Apesar de concordar que a liberação do prazo mínimo "parece boa para as empresas em recuperação", o advogado Renato Mange, do escritório que leva o seu nome, destaca que um outro ponto deve ser levado em consideração. Hoje, pela legislação atual, afirma, se não houver mais processo, não há a possibilidade de a companhia rever o plano que foi acordado com os seus credores (caso esteja com dificuldades de cumpri-lo).

"Tem os dois lados.
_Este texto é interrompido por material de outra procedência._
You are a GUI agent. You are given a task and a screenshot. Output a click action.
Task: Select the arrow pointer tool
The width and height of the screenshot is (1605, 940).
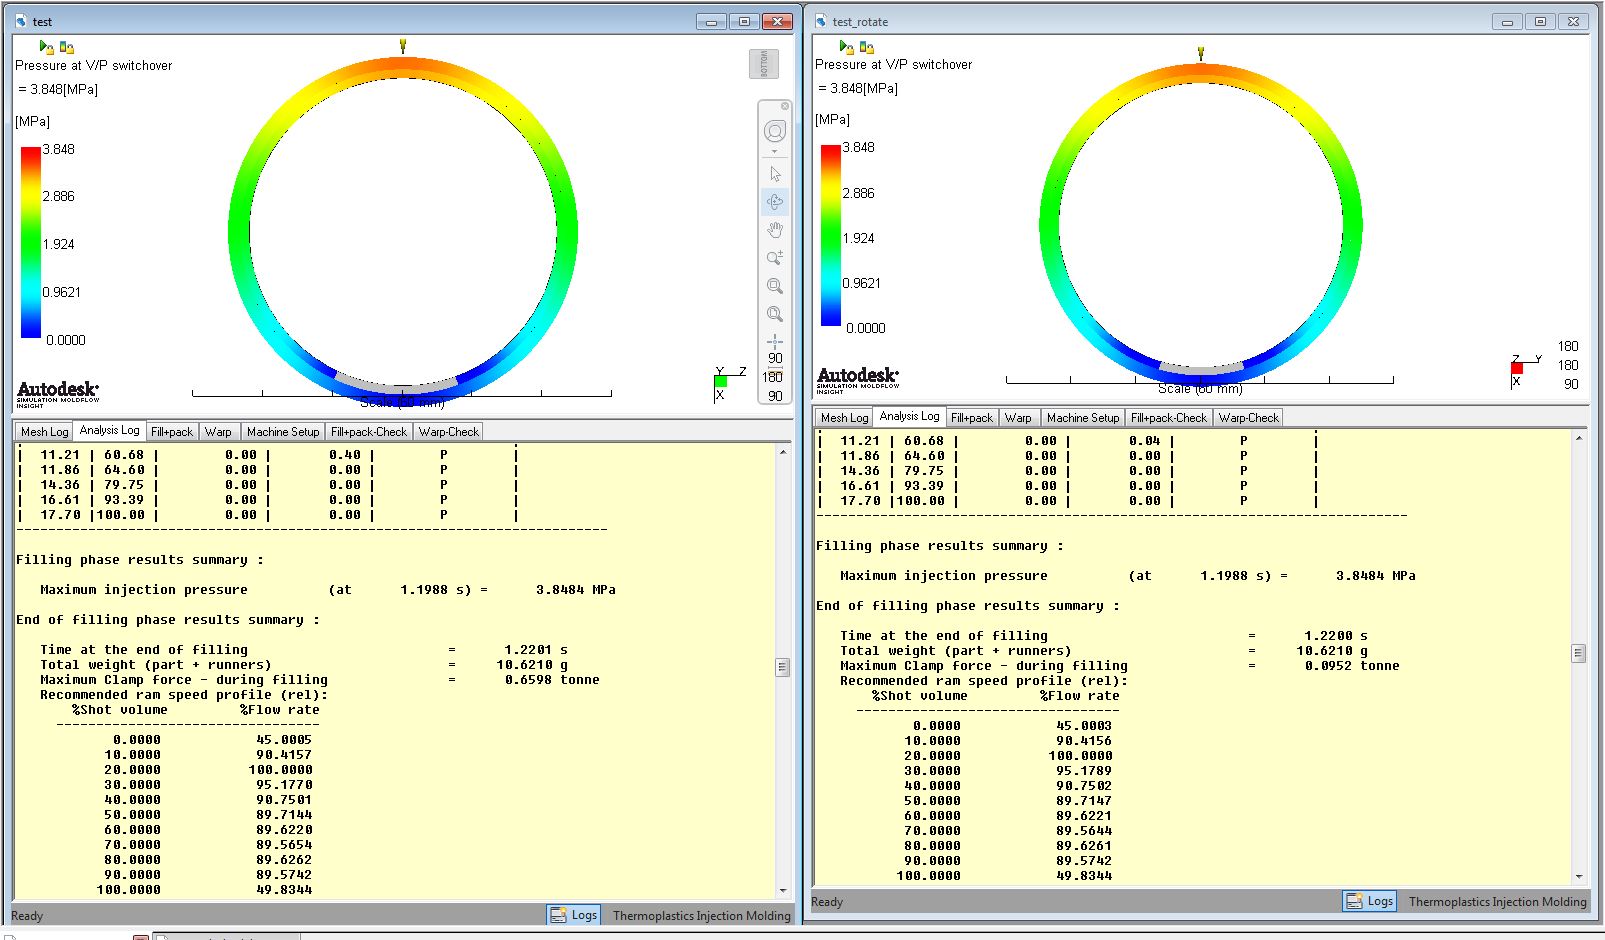[775, 174]
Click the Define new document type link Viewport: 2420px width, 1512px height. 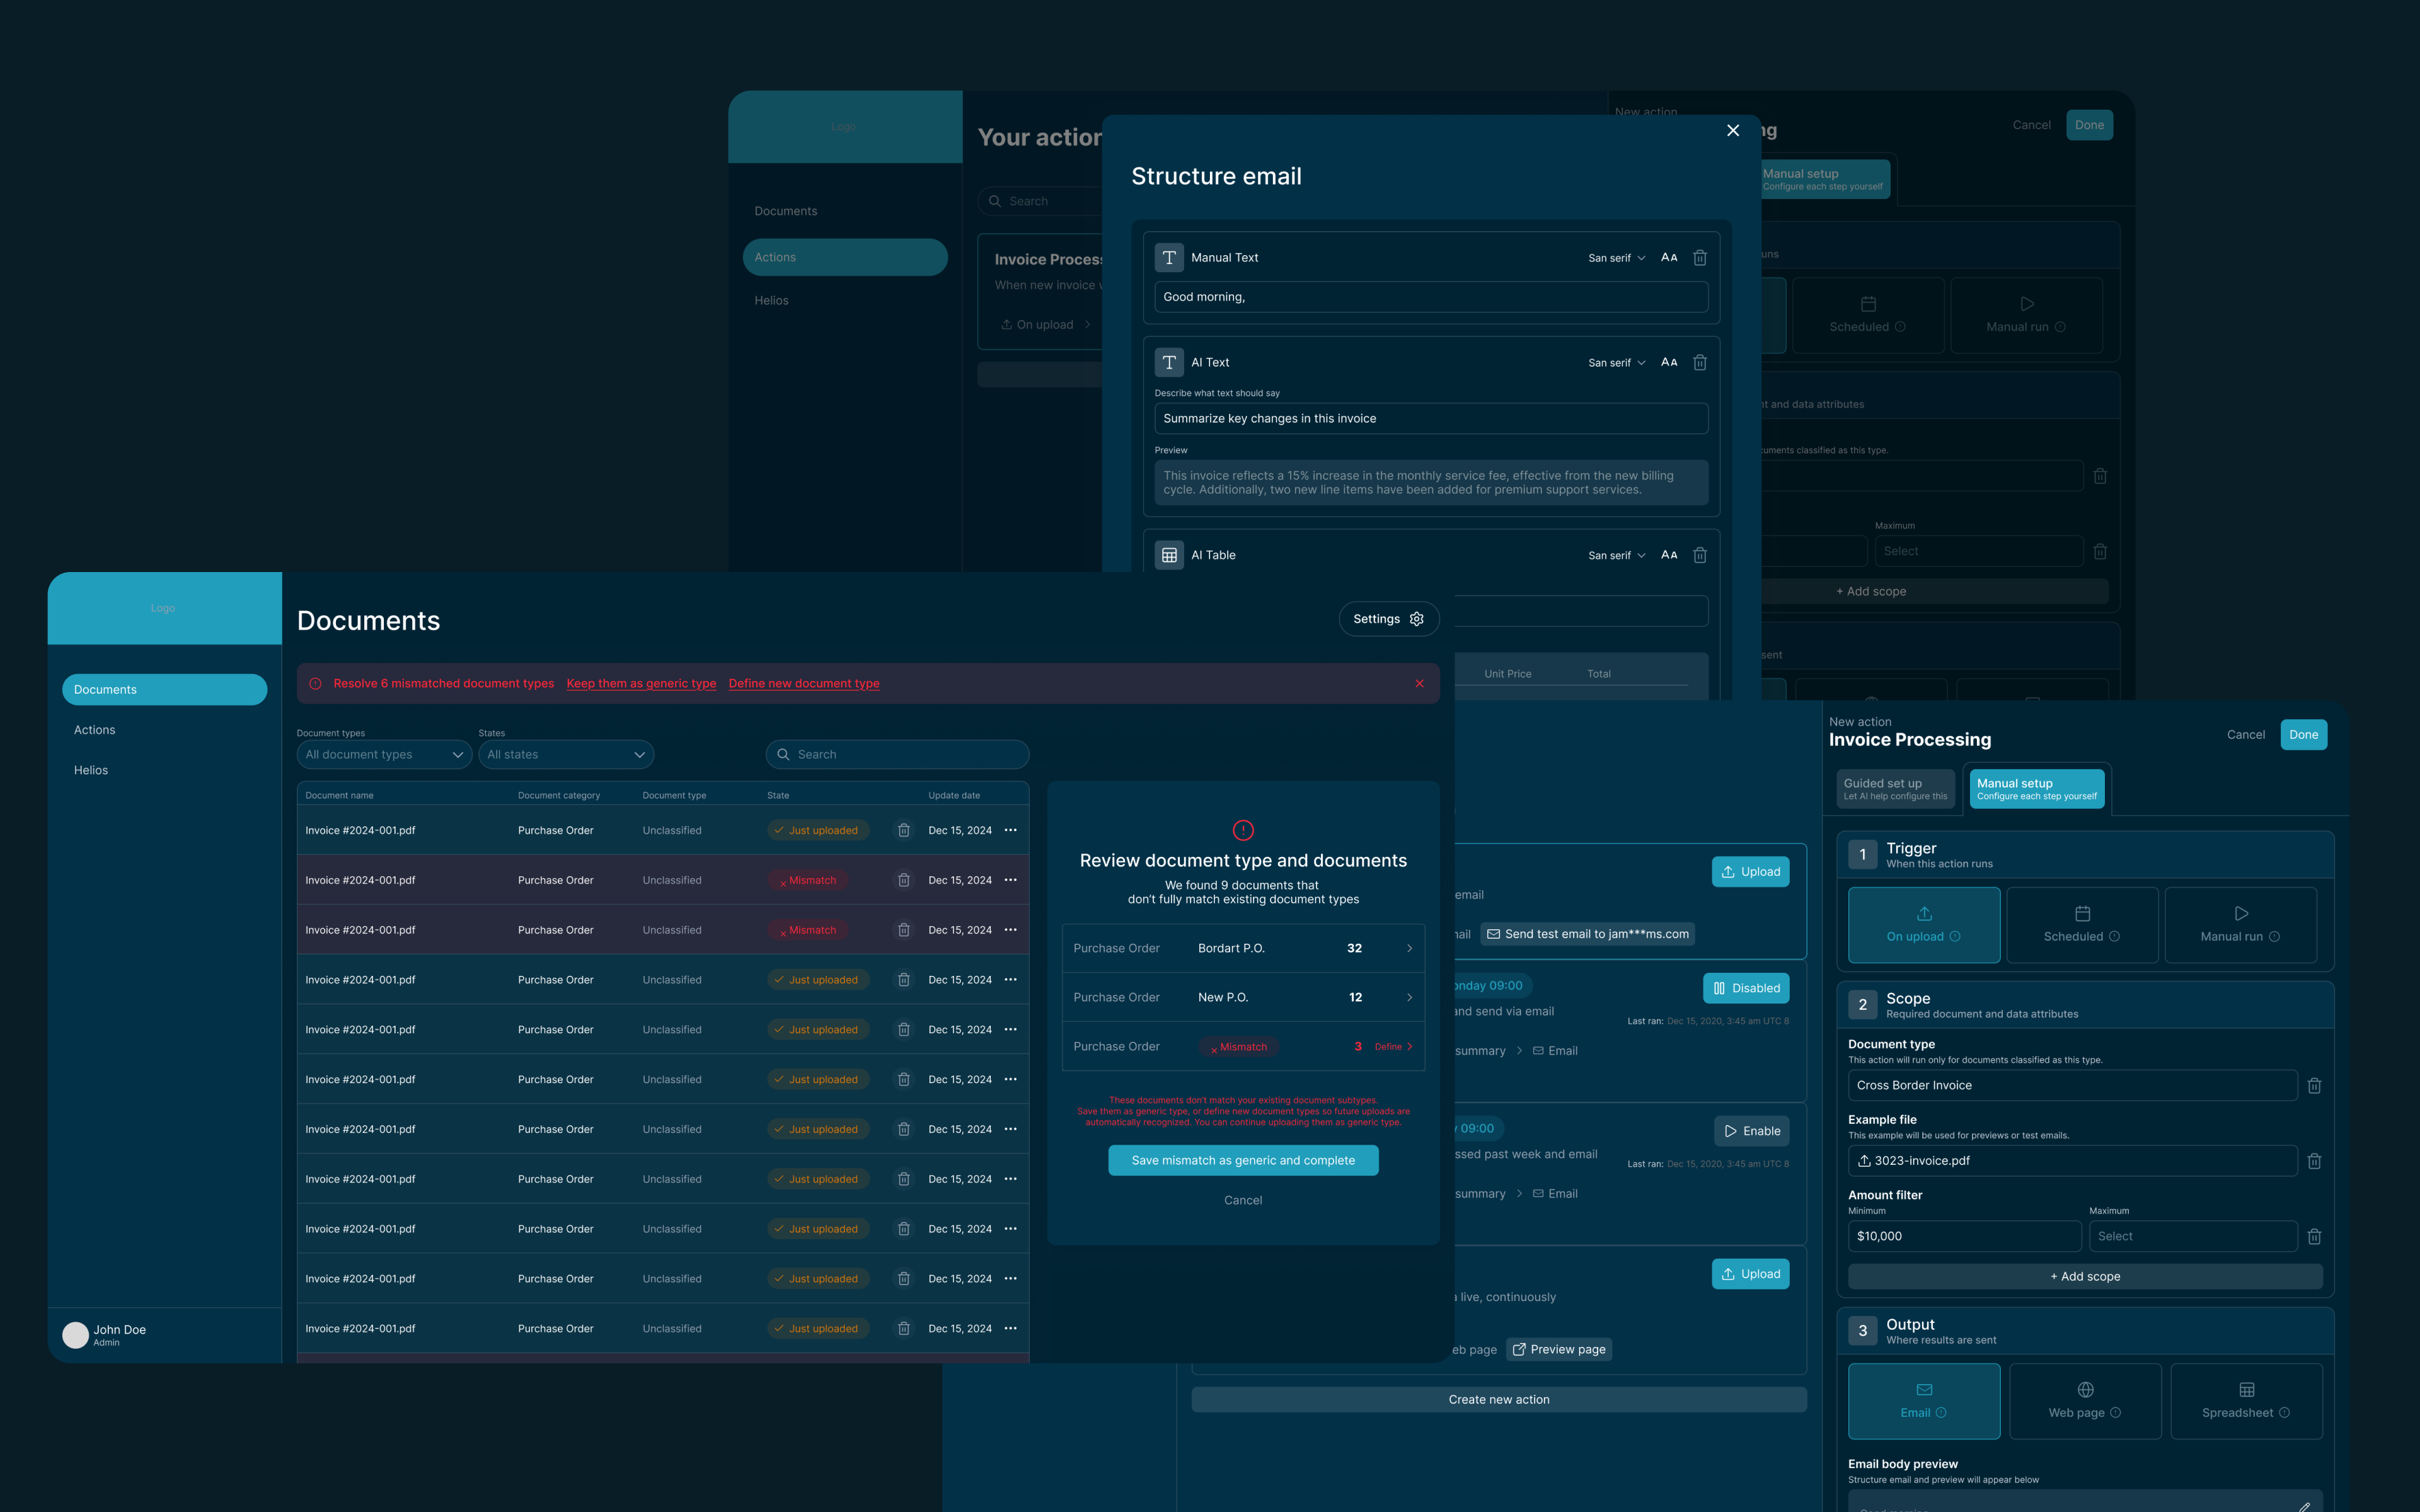pyautogui.click(x=804, y=684)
É bom porque encerra o processo e, com isso, a empresa consegue se recuperar melhor, mas do outro lado ela perde a possibilidade de, se precisar, revisar o plano", diz Mange.

Não se tem notícias ainda se, no projeto em discussão no governo, há regulamentação sobre esse ponto específico. O grupo criado pelo Ministério da Fazenda é formado por 21 profissionais: oito do próprio ministério, um da Receita Federal, dois da Procuradoria-Geral da Fazenda Nacional (PGFN), um do Banco Central, sete advogados, acadêmicos da área do direito e de economia e dois juízes.